If Barrist never describes the people who owe his clients money as deadbeats, it’s not merely because they simply aren’t; it’s also strategic, his concession to the fear and panic of the moment, the feeling of pervasive doom that’s enfolding America like a Snugli. “The new economy we’re in, while overall it’s good for people in our business,” Barrist says, “the reality is, it’s harder and harder to collect from consumers, because they’re in a tough spot.” (Sure enough, NCO has reported net losses for the past eight quarters.) The number of debtors has gone up, but the average payment has gone down. Barrist claims that NCO is softening the tone of its collection calls and offering more payment options to debtors: workouts for 80 cents on the dollar, installment plans. Getting a call from a debt collector is never going to be “the best part of the day,” but still, “We want them to see this as a professional, reasonable process,” Barrist says.
That might not be spin. For a time, it paid for the debt collectors to be nasty on the phone, because you, the debtor, probably still had something to lose; you still had a little bit of wiggle room in your budget, or a slightly decent credit rating. You could still buy a house or a car, assuming the debt collector didn’t spray shrapnel into your credit report. But today, even people with amazing credit can’t get a car loan or home loan. A debt collector who threatens to destroy your credit doesn’t seem quite as scary in a climate when good credit is increasingly irrelevant. Even as collectors see their business growing, they see their leverage shrinking.
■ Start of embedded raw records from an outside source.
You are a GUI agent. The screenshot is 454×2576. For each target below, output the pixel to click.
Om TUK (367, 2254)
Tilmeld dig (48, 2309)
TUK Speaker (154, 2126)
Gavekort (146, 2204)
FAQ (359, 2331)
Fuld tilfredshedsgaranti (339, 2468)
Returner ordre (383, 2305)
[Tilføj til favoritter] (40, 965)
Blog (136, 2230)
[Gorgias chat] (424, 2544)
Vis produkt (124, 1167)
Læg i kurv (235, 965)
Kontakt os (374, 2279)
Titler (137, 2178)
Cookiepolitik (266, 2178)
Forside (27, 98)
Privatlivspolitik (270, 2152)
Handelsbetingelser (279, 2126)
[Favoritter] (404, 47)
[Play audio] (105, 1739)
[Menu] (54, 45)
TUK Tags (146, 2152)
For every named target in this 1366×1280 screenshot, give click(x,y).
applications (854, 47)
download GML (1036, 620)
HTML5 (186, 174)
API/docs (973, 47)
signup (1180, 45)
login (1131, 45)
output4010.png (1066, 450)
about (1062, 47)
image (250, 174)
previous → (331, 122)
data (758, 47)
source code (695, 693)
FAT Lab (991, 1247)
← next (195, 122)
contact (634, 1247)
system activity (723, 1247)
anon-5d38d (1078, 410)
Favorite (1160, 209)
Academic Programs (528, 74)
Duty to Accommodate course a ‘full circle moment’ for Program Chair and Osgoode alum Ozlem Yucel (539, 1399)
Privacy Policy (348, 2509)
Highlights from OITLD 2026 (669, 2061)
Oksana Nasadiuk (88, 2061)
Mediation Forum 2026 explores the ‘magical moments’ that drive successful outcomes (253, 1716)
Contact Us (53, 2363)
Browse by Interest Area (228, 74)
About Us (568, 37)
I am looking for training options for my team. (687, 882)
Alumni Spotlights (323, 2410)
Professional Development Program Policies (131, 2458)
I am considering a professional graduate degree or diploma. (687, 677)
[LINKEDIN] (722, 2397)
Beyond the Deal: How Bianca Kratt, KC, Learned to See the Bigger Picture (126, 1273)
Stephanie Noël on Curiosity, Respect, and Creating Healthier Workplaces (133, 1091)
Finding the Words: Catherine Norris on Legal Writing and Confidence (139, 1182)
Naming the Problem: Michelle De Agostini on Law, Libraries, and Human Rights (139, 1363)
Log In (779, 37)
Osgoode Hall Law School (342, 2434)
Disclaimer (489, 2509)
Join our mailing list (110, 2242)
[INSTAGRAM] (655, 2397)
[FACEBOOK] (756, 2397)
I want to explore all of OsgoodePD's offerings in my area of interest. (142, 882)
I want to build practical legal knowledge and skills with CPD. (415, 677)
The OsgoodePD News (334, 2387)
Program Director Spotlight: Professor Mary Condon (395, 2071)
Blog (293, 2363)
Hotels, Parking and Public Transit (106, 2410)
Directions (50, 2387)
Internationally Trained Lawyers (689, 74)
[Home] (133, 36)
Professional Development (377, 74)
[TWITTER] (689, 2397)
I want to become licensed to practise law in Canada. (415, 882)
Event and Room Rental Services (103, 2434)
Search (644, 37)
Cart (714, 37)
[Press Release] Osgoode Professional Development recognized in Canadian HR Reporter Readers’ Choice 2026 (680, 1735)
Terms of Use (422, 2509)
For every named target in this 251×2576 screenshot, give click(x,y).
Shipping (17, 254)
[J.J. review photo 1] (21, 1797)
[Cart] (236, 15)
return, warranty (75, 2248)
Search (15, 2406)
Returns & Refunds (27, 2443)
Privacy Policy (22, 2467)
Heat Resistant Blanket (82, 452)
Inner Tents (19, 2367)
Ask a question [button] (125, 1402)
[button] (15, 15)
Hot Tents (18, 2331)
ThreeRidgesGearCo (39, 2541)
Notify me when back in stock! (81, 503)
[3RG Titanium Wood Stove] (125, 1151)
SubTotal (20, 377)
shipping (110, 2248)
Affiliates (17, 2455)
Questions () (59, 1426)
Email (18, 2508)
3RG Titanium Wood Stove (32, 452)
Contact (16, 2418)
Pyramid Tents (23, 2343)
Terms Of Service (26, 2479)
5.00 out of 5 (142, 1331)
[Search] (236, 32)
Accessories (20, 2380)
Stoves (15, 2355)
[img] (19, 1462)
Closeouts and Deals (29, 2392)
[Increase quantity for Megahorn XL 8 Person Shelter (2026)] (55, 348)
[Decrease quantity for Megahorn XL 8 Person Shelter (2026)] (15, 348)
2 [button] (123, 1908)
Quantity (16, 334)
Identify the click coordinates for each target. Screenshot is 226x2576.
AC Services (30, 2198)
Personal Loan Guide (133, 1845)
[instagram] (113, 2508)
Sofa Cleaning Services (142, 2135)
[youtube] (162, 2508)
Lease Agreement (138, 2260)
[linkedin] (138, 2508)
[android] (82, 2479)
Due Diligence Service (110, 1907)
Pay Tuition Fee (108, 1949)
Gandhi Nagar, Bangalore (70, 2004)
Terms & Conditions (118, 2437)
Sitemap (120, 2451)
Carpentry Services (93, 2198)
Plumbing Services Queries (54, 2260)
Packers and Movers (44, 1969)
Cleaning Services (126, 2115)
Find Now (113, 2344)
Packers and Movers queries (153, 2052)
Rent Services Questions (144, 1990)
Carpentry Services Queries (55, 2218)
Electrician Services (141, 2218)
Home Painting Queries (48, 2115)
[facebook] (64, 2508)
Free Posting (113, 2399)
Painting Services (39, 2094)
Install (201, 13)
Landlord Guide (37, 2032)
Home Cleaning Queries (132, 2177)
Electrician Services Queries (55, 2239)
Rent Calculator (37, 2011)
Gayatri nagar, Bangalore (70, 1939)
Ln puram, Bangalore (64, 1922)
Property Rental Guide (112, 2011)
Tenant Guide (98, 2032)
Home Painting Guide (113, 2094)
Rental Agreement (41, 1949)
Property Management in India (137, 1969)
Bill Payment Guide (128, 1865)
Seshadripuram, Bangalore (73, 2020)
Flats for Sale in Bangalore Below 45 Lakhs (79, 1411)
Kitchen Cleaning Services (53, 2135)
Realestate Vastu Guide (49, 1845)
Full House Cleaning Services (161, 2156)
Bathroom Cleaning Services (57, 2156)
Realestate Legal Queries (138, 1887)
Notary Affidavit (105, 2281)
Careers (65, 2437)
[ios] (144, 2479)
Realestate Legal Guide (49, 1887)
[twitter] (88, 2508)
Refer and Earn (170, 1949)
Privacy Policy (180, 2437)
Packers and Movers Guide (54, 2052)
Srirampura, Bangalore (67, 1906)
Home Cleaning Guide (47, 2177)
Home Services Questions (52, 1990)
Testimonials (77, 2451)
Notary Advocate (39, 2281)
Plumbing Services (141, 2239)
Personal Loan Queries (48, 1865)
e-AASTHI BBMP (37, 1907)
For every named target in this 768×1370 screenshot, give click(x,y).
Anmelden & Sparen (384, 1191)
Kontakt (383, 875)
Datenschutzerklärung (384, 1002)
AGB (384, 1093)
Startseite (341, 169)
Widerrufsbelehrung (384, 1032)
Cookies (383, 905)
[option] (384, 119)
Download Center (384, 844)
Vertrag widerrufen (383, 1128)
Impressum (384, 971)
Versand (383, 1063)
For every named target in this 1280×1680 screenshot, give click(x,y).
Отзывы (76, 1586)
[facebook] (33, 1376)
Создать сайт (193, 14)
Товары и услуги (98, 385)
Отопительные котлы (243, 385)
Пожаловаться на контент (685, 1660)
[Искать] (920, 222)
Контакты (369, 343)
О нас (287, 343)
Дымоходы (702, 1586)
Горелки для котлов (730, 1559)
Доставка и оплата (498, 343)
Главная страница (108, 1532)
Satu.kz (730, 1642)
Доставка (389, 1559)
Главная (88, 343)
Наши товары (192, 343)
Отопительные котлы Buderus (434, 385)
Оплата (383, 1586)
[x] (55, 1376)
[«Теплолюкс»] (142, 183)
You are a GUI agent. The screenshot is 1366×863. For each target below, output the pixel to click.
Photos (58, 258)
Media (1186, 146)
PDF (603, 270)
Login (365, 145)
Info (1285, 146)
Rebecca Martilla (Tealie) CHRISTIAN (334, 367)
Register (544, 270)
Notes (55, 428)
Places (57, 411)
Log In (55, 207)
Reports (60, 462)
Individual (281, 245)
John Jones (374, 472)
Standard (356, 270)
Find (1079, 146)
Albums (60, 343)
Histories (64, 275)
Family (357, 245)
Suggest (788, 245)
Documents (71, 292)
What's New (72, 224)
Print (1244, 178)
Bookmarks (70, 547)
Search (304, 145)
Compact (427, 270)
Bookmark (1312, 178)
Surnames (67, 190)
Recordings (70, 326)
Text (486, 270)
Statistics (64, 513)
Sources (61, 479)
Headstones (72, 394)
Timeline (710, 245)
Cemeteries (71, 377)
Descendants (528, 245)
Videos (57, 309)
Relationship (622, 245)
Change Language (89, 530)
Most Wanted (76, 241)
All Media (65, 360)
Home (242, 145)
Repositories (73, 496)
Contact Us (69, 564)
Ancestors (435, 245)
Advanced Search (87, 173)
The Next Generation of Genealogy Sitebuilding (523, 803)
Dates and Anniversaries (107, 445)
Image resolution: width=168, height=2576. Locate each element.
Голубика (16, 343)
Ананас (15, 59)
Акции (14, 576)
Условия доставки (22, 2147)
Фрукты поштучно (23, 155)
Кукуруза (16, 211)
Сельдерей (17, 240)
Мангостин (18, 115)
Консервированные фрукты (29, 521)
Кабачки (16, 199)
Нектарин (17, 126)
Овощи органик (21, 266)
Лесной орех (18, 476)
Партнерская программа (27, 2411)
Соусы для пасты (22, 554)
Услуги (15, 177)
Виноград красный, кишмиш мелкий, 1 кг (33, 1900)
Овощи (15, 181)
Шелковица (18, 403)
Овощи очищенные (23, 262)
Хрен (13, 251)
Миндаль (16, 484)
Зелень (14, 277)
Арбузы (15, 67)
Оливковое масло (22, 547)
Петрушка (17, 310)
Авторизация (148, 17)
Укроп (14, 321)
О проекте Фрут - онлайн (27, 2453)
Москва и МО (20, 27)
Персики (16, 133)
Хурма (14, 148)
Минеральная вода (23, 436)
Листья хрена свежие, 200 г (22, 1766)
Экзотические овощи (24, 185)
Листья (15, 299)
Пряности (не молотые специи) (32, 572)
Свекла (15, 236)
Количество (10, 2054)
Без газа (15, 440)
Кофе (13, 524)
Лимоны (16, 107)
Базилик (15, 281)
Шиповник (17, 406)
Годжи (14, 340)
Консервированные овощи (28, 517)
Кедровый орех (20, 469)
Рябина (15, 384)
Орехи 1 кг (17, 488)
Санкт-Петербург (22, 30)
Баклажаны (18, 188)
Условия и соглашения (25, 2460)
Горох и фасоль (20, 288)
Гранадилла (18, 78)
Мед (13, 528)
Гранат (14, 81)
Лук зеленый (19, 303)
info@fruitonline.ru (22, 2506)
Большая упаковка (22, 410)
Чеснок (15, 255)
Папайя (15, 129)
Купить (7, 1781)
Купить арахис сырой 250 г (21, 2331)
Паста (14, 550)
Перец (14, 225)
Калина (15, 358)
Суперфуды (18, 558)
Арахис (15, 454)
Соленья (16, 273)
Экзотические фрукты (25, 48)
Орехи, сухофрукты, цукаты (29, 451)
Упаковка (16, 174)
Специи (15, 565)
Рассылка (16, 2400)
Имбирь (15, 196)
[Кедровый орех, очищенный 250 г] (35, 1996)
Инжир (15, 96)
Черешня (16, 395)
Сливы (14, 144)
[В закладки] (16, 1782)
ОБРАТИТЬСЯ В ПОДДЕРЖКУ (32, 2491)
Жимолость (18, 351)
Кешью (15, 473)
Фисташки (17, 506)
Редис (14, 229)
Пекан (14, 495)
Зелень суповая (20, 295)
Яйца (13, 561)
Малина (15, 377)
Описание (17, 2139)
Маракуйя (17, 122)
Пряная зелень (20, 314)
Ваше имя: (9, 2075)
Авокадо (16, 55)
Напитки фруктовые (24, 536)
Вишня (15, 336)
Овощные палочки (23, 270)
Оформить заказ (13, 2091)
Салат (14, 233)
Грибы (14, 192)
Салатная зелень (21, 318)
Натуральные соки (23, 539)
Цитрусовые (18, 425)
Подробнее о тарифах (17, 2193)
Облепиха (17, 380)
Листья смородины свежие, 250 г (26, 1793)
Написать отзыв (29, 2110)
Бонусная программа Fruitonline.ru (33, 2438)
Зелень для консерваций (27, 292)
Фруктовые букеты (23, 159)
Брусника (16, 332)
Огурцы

This month, President Barack Obama will be sworn in, and life will get more difficult for debt collectors; the federal laws, which haven’t been substantially revised since they were enacted, when Barrist was a teenager, are about to be tightened. What this means, for someone like Tara Burkholder, is that help is on the way. The next call from NCO is likely to be a little bit nicer, a little bit sweeter, a little bit gentler. And what it means for Michael Barrist — this guy who built a billion-dollar company by predicting and molding the sorts of consumer behaviors that nobody else wanted to deal with — is that maybe it’s a good time to diversify into businesses “that are not directly tied to consumer behavior.” NCO has all these call centers, see, and many don’t have anything to do with debt collecting. They’re just buildings full of phones and headsets and Successories posters. You call a company about something you bought. You think you’re talking to the company. You’re not. You’re talking to an NCO employee. This may be the debt collector’s greatest trick. Envy his wiliness, his resilience: To wait out the coming Depression, he manages to disappear.